In the text on student debt cancellation, how much debt can be canceled for borrowers who received Pell Grants?

# Selected extract:
================

On August 24, 2022, the U.S. Department of Education announced targeted student debt cancellation programs to address the continuing impact of COVID-19 on borrowers’ income. The program cancels debt held by the Department of Education (click here and sign in to see if your loans are affected since bank and other loans are not included) for borrowers who earned annual income during the pandemic up to $125,000 ($250,000 for married couples and heads of household) in the amount of up to $20,000 for those who received Pell Grants and up to $10,000 who did not. The application process to request this aid will be announced in the weeks ahead. This application will be made available by the end of the year, which is also the time the loan payment moratorium was extended to, but some may have the forgiveness applied automatically, provided income is already verified.

For those with Income-Driven Repayment plans (IDRs), the discretionary income required to be paid under the programs will be reduced from the current 10% down to 5% of discretionary income for those with undergraduate loans. Borrowers with undergraduate and graduate loans will see a weighted average rate. Income considered nondiscretionary under the programs is also anticipated to increase to reduce payments further. If your original loan balance was $12,000 or less, the period of repayment will be reduced to 10 years from the current 20 or more years. Provided the required payments are made, interest will be capped to avoid increasing the balance due. However, there is no mention of making any remaining balance non-taxable, so if you cannot pay the entire balance in the applicable time period, you may incur a tax liability for the remaining balance.

================

# Data section:
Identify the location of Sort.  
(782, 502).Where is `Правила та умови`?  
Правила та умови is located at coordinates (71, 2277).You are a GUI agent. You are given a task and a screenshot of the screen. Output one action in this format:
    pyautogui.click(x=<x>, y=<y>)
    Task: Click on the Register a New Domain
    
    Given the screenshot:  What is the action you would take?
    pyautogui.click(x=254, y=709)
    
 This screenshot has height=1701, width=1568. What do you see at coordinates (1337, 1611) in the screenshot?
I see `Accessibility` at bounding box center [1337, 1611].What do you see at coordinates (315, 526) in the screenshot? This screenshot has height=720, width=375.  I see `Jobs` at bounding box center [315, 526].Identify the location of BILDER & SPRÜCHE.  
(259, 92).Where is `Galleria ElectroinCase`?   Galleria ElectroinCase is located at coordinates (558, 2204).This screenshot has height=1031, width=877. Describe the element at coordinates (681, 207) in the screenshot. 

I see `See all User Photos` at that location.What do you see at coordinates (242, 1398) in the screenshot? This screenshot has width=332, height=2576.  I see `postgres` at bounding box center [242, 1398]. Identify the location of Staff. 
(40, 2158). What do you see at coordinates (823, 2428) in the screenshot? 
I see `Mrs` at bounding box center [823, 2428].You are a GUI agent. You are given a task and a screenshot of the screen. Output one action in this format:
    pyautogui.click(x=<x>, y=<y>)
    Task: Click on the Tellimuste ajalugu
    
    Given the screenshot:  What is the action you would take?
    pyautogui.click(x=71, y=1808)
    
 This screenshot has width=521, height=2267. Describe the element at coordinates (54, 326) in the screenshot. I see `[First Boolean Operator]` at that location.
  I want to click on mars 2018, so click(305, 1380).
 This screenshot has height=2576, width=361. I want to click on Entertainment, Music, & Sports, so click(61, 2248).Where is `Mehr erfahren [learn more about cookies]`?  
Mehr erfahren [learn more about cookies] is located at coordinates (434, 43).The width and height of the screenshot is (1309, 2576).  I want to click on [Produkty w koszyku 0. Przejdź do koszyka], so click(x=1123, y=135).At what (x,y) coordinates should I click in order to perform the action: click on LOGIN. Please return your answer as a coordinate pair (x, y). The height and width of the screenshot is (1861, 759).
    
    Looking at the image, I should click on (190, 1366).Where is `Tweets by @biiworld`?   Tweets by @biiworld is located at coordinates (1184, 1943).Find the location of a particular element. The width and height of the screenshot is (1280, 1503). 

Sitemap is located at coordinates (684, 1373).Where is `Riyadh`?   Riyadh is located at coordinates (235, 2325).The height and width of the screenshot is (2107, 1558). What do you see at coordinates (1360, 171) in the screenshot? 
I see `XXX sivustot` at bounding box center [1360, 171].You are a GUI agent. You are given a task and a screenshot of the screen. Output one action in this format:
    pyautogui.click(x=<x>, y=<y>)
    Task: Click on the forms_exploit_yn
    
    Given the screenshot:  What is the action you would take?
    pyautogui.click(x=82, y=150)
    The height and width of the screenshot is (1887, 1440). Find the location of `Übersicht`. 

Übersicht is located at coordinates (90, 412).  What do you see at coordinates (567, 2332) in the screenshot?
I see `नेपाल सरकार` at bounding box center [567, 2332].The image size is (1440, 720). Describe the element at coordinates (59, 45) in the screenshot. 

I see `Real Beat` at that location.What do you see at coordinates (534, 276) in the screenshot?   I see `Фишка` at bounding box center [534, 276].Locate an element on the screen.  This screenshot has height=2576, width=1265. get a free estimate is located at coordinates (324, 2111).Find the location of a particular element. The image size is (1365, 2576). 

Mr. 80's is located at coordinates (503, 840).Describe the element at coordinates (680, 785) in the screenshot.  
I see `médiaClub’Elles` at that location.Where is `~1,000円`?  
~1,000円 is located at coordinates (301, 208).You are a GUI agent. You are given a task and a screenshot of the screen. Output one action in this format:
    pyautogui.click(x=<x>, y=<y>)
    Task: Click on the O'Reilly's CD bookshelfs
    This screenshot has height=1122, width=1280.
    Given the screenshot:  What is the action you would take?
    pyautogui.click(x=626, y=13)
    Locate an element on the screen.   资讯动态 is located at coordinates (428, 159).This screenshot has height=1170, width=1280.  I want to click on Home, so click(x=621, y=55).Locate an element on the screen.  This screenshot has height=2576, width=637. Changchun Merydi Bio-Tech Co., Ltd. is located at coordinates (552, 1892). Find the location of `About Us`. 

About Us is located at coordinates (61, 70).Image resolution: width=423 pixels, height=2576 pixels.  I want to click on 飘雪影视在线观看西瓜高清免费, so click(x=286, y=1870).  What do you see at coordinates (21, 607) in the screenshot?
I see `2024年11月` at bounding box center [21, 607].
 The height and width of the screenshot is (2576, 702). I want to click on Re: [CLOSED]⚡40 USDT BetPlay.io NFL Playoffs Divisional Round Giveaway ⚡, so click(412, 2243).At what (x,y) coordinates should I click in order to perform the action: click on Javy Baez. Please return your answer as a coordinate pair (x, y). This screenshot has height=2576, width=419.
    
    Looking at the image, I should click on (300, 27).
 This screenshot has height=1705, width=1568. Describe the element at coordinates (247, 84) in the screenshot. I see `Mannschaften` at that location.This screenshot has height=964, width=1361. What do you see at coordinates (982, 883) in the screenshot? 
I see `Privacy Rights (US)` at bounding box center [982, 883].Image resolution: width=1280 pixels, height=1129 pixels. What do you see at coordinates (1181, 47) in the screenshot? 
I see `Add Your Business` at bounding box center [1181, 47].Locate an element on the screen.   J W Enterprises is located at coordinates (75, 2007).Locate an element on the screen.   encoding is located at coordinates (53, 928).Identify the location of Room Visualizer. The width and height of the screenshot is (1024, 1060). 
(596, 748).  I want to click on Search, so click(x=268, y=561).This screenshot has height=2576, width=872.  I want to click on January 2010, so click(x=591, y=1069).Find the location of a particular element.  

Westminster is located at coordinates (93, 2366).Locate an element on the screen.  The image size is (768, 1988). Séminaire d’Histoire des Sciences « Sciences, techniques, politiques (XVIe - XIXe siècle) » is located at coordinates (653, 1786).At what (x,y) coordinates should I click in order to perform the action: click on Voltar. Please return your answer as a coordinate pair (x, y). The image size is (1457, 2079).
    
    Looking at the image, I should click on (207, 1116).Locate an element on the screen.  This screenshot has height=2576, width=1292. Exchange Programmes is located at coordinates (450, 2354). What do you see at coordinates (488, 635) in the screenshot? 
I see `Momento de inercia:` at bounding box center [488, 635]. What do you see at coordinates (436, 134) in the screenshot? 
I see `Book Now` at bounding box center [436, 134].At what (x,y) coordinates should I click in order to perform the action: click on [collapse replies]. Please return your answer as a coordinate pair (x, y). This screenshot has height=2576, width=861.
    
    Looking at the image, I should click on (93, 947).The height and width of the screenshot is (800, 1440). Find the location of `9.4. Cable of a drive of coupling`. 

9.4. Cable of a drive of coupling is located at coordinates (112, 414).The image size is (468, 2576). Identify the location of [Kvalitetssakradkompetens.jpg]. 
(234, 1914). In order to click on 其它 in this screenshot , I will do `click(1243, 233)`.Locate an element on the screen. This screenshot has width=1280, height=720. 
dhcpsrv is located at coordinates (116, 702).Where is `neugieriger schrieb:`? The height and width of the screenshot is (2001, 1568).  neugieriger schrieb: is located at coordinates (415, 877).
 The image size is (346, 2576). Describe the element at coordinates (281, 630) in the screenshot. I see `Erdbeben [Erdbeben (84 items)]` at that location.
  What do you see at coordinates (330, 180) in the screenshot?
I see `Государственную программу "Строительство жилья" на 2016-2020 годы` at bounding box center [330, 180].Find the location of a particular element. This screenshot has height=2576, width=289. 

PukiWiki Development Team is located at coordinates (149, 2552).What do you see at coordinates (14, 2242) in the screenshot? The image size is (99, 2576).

================

# Solved exercise:
Up to $20,000.